Saved data entries
───

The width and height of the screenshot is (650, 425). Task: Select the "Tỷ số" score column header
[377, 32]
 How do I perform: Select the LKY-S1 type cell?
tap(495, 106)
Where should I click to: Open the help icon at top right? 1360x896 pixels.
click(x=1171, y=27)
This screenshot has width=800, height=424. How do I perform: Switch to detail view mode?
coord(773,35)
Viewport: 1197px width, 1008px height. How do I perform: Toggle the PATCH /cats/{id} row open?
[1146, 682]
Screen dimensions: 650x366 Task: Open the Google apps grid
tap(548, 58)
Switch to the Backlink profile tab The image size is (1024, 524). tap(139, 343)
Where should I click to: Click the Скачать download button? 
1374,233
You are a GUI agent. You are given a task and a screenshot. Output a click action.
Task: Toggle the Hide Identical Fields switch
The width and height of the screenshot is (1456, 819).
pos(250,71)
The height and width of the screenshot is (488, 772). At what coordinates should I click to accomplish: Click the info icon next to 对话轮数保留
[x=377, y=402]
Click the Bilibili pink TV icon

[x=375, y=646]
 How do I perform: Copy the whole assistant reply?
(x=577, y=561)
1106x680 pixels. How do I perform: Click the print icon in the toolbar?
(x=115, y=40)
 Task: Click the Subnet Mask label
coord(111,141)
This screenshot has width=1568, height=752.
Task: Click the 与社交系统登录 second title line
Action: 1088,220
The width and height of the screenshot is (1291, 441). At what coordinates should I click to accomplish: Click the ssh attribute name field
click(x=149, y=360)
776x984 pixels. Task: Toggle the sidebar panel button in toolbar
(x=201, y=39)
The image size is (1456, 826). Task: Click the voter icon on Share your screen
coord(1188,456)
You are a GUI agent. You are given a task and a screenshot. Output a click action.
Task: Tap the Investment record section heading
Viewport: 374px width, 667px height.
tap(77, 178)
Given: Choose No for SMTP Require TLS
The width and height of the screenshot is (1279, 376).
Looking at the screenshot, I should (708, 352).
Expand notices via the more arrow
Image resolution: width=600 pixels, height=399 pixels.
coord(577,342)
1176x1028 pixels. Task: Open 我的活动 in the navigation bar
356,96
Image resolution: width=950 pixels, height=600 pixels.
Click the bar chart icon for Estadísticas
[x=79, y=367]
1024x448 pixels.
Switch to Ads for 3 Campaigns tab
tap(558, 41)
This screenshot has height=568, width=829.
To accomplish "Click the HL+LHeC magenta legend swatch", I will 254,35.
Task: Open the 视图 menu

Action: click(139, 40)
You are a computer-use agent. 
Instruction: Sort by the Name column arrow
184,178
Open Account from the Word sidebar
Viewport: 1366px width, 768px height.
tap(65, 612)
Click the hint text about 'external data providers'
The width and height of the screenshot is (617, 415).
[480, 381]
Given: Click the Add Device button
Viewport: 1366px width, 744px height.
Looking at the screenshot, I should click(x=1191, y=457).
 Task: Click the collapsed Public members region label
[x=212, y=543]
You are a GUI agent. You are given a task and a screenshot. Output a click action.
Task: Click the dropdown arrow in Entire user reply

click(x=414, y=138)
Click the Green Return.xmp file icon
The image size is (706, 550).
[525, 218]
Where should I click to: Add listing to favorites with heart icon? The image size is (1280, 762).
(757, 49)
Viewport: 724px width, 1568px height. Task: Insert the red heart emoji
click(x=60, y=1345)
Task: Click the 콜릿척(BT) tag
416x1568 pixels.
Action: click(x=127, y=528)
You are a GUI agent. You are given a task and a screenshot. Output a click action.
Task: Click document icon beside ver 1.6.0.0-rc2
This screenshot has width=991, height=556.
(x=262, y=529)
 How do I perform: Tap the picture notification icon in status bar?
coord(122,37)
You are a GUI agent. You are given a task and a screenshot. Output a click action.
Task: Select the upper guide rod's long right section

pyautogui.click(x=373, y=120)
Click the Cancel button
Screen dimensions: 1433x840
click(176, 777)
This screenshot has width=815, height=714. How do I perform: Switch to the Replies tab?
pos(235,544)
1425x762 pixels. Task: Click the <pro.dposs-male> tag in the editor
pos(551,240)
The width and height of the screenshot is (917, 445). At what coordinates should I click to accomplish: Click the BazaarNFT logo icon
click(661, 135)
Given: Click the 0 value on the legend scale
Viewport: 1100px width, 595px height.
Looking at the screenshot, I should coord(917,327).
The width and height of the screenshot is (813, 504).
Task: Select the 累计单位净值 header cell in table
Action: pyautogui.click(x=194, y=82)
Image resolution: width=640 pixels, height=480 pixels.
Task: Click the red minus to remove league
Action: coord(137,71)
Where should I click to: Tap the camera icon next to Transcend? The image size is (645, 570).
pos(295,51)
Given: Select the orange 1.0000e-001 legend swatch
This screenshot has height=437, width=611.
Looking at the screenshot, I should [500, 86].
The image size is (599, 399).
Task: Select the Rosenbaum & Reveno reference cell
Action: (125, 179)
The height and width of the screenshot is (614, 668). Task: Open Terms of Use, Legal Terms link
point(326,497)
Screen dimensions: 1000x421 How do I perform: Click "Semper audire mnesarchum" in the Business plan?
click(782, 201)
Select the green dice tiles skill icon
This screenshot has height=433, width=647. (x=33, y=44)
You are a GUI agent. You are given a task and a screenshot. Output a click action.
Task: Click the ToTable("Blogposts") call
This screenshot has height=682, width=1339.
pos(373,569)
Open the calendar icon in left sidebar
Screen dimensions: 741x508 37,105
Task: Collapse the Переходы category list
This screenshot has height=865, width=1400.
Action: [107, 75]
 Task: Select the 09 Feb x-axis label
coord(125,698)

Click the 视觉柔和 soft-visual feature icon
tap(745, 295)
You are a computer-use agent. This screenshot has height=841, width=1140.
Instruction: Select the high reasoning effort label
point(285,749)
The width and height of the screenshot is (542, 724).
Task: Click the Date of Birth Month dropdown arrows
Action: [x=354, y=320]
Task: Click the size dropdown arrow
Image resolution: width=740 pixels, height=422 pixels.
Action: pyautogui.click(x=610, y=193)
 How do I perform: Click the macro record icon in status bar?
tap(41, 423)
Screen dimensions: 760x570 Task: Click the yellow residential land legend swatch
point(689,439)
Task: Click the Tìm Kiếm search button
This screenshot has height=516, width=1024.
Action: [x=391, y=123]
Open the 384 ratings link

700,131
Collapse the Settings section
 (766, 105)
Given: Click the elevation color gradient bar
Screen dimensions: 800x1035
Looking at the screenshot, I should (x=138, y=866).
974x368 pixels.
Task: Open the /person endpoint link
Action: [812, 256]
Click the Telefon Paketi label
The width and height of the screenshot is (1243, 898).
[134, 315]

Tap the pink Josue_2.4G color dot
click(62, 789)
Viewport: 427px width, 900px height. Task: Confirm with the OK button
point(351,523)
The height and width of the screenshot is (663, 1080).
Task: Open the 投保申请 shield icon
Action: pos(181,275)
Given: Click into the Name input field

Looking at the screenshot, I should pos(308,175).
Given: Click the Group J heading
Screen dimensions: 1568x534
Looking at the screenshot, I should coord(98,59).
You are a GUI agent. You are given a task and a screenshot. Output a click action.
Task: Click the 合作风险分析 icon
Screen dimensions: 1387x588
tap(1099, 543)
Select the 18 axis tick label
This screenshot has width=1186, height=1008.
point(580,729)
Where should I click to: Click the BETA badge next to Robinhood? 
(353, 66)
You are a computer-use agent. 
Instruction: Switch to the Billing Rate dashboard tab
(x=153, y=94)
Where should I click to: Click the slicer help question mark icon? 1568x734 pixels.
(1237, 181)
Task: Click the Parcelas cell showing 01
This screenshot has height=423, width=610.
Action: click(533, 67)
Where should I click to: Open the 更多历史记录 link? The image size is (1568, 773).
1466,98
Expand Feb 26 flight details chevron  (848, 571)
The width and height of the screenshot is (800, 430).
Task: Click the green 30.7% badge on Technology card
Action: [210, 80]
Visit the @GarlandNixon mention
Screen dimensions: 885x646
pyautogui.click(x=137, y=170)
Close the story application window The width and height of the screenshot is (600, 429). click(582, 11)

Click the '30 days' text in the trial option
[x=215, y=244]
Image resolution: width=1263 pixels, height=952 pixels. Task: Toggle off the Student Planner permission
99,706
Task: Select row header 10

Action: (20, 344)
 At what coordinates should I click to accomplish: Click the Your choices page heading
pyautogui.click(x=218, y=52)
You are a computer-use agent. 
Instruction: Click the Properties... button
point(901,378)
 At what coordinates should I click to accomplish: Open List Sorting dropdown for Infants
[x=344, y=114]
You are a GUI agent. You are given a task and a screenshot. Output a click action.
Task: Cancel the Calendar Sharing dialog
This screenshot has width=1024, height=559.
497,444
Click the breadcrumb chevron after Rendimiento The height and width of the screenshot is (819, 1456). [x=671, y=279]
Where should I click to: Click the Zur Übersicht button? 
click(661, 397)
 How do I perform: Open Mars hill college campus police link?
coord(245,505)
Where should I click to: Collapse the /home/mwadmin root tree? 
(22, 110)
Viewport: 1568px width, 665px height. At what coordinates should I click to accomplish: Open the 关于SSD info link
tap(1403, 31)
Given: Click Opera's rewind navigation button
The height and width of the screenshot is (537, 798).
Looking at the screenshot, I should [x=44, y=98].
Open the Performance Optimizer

───

» DIRECTIONS FOR THIS TASK: Retype only the lines above between the line with "Screen dimensions: 1387x588" and the line with "Close the story", counting those two lines as well, and keep every character as it is.

» ANSWER BOX:
Screen dimensions: 1387x588
tap(1099, 543)
Select the 18 axis tick label
This screenshot has width=1186, height=1008.
point(580,729)
Where should I click to: Click the BETA badge next to Robinhood? 
(353, 66)
You are a computer-use agent. 
Instruction: Switch to the Billing Rate dashboard tab
(x=153, y=94)
Where should I click to: Click the slicer help question mark icon? 1568x734 pixels.
(1237, 181)
Task: Click the Parcelas cell showing 01
This screenshot has height=423, width=610.
Action: click(533, 67)
Where should I click to: Open the 更多历史记录 link? The image size is (1568, 773).
1466,98
Expand Feb 26 flight details chevron  (848, 571)
The width and height of the screenshot is (800, 430).
Task: Click the green 30.7% badge on Technology card
Action: [210, 80]
Visit the @GarlandNixon mention
Screen dimensions: 885x646
pyautogui.click(x=137, y=170)
Close the story application window The width and height of the screenshot is (600, 429). click(582, 11)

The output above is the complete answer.